(Stored data entries)
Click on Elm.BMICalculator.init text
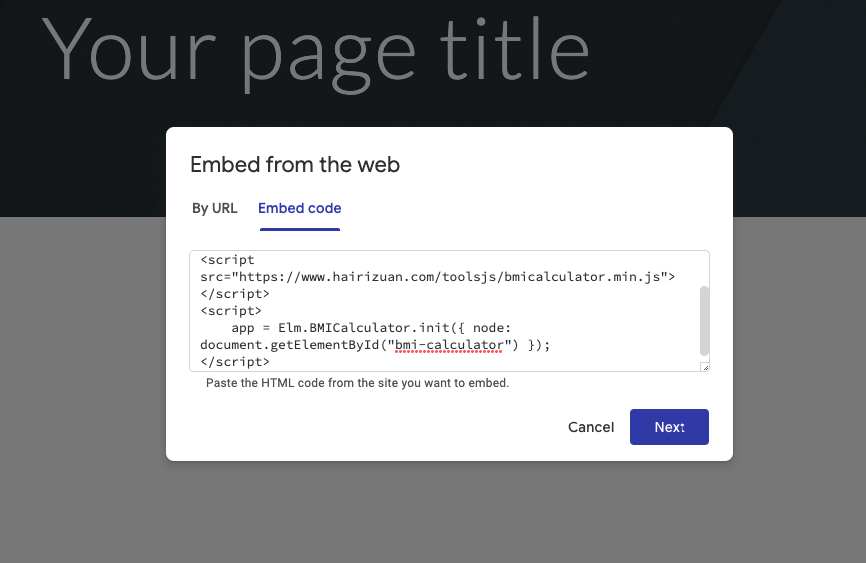 tap(365, 328)
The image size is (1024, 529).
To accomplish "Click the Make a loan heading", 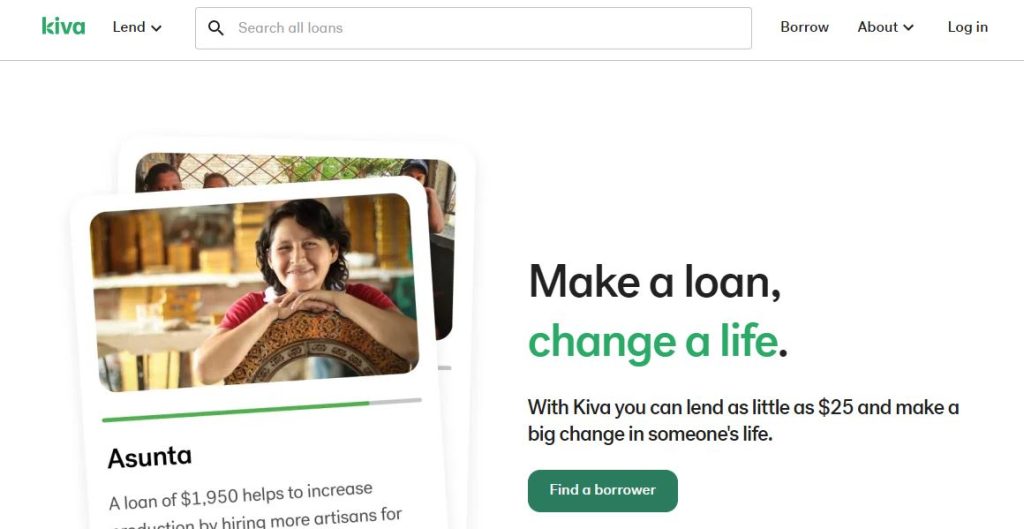I will coord(654,283).
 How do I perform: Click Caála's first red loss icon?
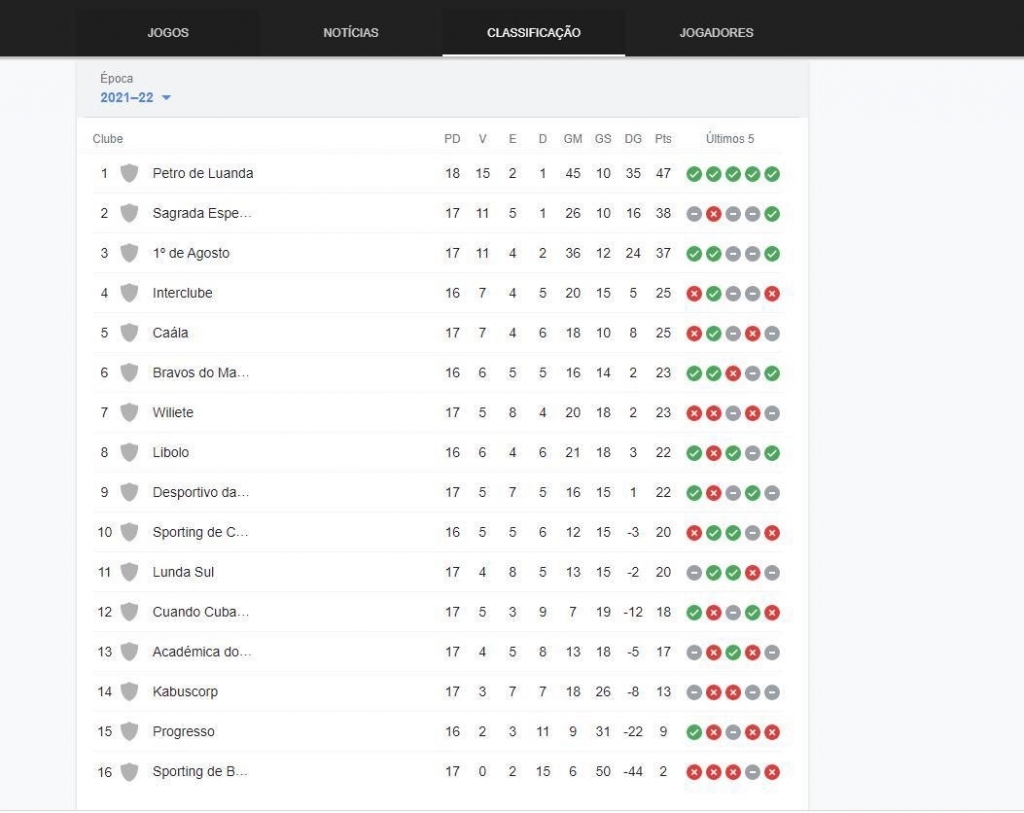[x=694, y=334]
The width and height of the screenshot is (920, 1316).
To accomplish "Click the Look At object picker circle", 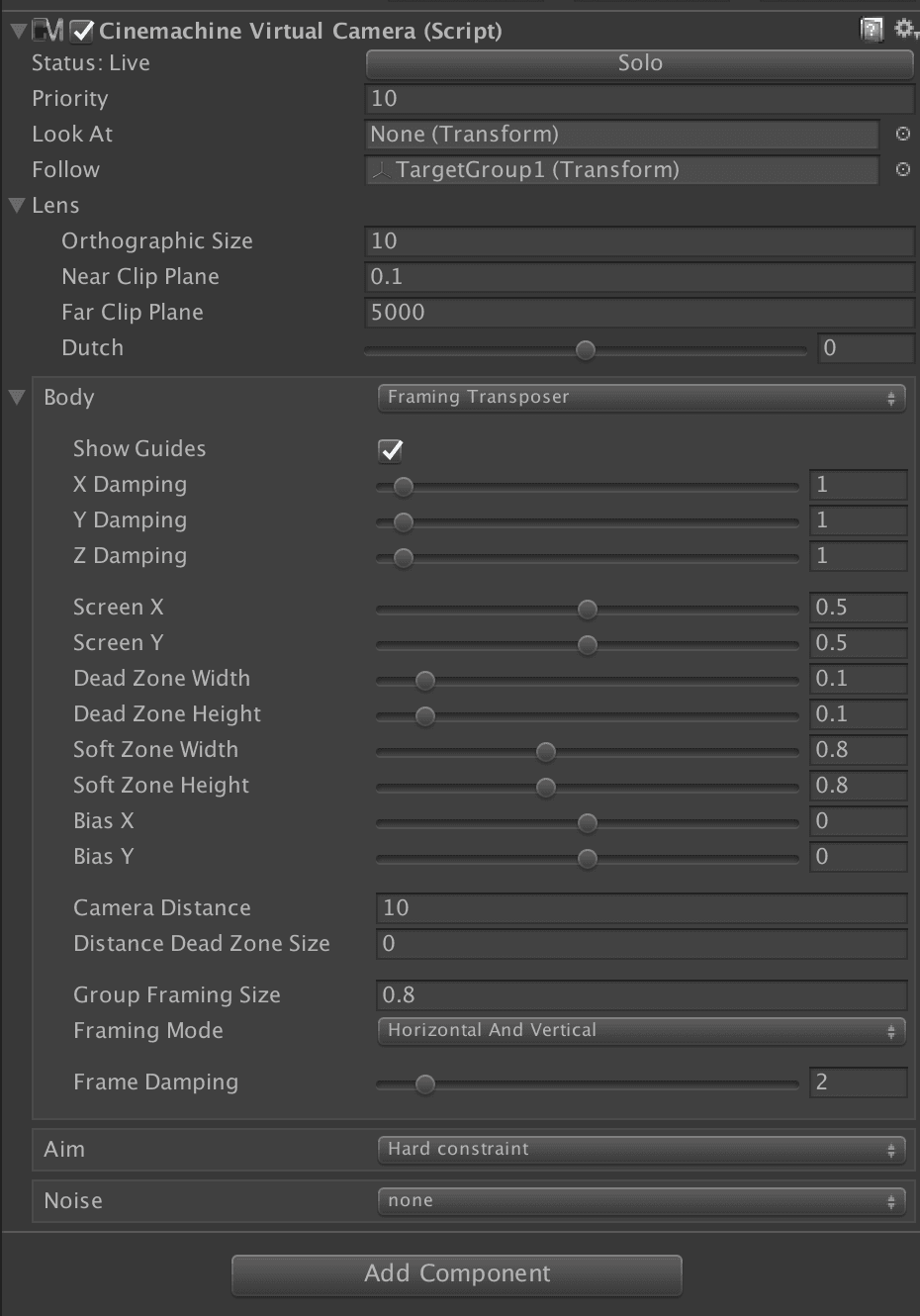I will click(903, 134).
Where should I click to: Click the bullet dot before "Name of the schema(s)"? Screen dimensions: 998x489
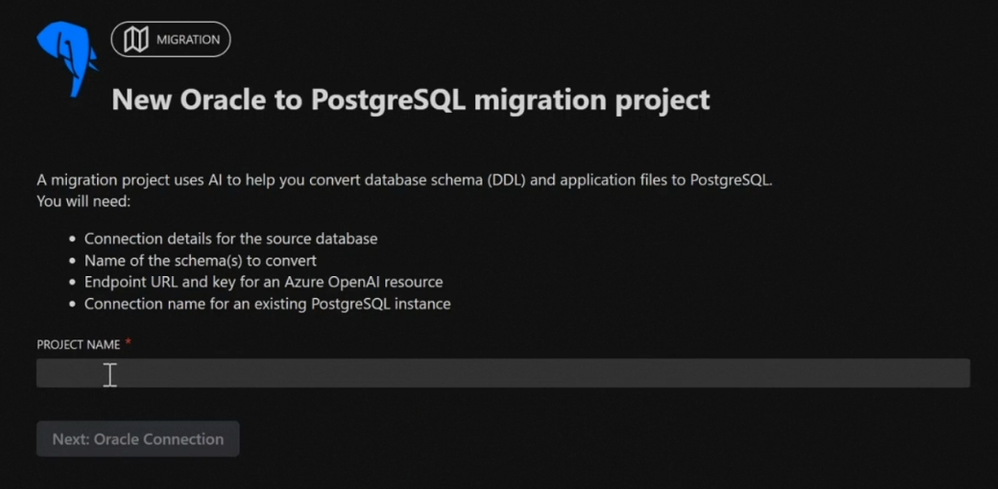[73, 261]
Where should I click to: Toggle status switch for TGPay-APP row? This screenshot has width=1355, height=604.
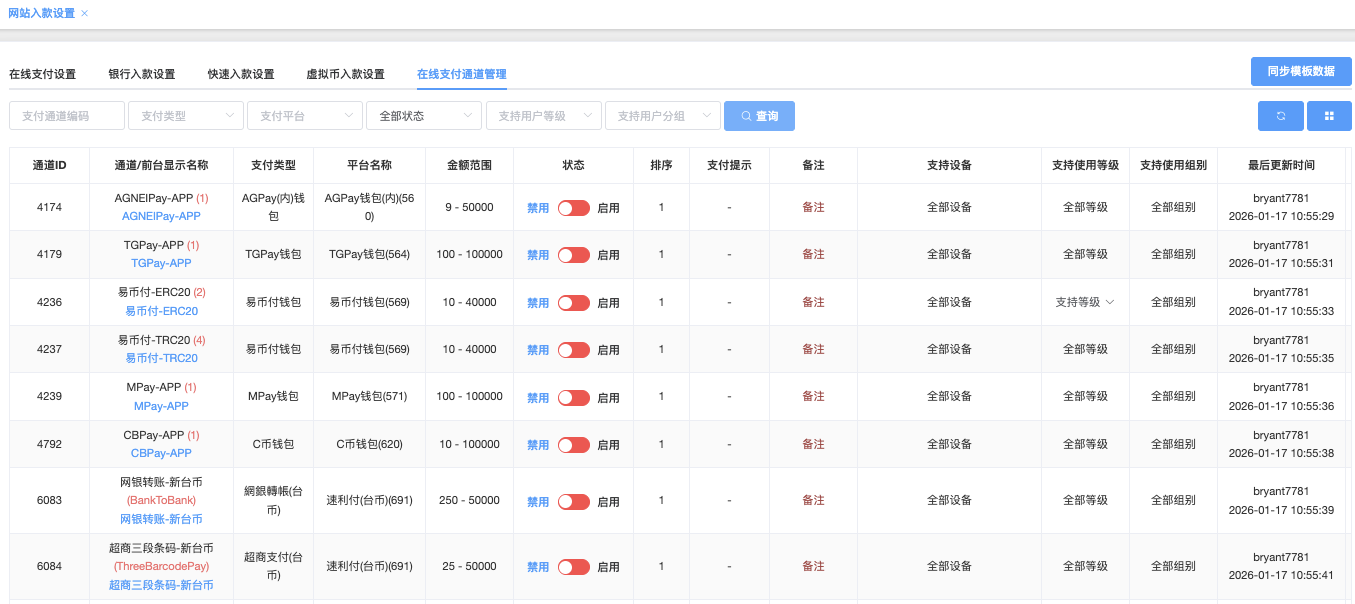pos(574,255)
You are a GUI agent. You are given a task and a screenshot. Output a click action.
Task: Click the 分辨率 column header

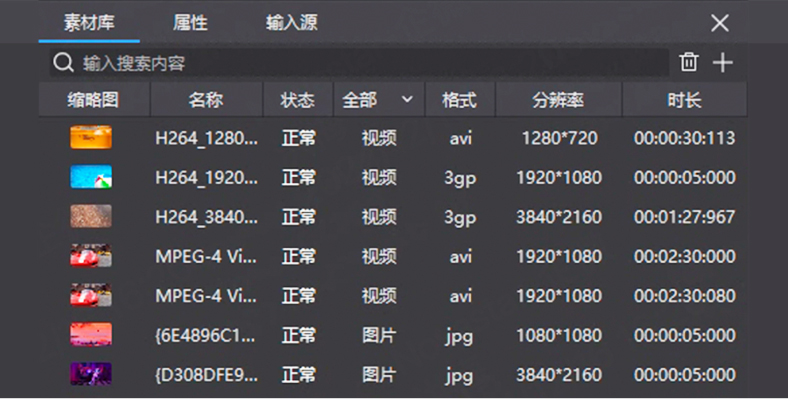click(558, 100)
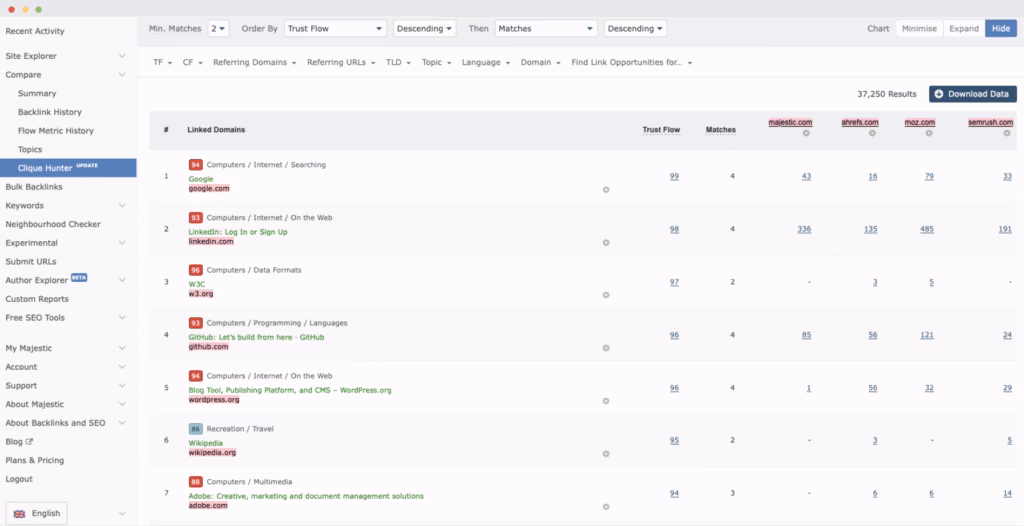Open the wikipedia.org domain link
The height and width of the screenshot is (526, 1024).
[x=212, y=452]
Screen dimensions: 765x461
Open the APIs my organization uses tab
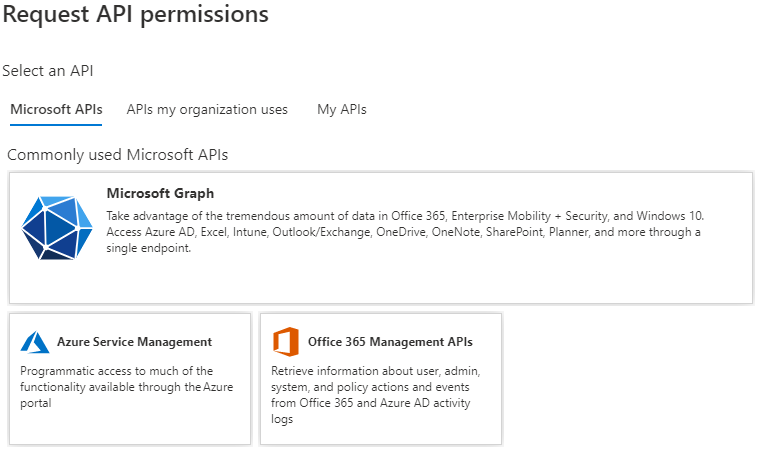[207, 109]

▶ [WORK REQUEST]
Once the line holding "Where should I click to: Toggle" is found, set it down along with every line after it through the end of the entries, exactly, leaving the pictures out.

▶ [OUTPUT FOR THIS EXERCISE]
Where should I click to: Toggle status switch for TGPay-APP row? This screenshot has width=1355, height=604.
pos(574,255)
You are a GUI agent. You are given a task and a screenshot. Output a click action.
Task: Click the 分辨率 column header

click(558, 100)
Open the wikipedia.org domain link
The height and width of the screenshot is (526, 1024).
[x=212, y=452]
Screen dimensions: 765x461
Open the APIs my organization uses tab
[207, 109]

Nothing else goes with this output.